• [Work instruction] Search the records below for the line containing "This screenshot has height=1357, width=2576.". Write out that line and every line after it exactly as written.

[Collected data]
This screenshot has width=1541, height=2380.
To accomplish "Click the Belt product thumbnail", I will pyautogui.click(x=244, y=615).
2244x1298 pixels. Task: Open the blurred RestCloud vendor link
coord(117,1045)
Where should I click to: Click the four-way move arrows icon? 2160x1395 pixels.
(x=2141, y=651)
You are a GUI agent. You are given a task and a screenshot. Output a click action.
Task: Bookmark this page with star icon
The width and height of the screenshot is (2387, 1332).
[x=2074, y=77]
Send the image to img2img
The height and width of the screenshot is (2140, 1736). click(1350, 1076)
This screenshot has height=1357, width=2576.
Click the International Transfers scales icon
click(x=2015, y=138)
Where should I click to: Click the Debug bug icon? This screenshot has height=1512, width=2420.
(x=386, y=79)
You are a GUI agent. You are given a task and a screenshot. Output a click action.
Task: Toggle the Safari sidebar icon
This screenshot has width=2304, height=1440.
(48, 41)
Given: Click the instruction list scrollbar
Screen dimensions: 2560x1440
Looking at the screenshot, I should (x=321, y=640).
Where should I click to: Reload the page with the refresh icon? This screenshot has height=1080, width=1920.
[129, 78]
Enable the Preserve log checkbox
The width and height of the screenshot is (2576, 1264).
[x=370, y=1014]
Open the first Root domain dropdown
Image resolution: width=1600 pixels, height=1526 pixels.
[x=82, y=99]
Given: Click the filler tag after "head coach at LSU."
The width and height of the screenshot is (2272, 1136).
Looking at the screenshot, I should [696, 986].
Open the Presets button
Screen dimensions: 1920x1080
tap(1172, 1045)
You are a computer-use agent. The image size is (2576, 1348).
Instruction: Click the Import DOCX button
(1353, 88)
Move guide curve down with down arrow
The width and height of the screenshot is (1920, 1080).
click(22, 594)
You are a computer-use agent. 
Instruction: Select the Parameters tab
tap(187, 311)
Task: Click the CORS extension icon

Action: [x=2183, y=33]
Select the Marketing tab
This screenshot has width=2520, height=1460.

• [Answer box]
This screenshot has height=1357, width=2576.
Click the International Transfers scales icon
click(x=2015, y=138)
Where should I click to: Click the Debug bug icon? This screenshot has height=1512, width=2420.
(x=386, y=79)
You are a GUI agent. You are given a task and a screenshot. Output a click action.
Task: Toggle the Safari sidebar icon
This screenshot has width=2304, height=1440.
(48, 41)
Given: Click the instruction list scrollbar
Screen dimensions: 2560x1440
Looking at the screenshot, I should (x=321, y=640).
Where should I click to: Reload the page with the refresh icon? This screenshot has height=1080, width=1920.
[129, 78]
Enable the Preserve log checkbox
The width and height of the screenshot is (2576, 1264).
[x=370, y=1014]
Open the first Root domain dropdown
Image resolution: width=1600 pixels, height=1526 pixels.
[x=82, y=99]
Given: Click the filler tag after "head coach at LSU."
The width and height of the screenshot is (2272, 1136).
Looking at the screenshot, I should [696, 986].
Open the Presets button
Screen dimensions: 1920x1080
tap(1172, 1045)
You are a computer-use agent. The image size is (2576, 1348).
Instruction: Click the Import DOCX button
(1353, 88)
Move guide curve down with down arrow
The width and height of the screenshot is (1920, 1080).
click(22, 594)
You are a computer-use agent. 
Instruction: Select the Parameters tab
tap(187, 311)
Task: Click the CORS extension icon

Action: [x=2183, y=33]
Select the Marketing tab
This screenshot has width=2520, height=1460.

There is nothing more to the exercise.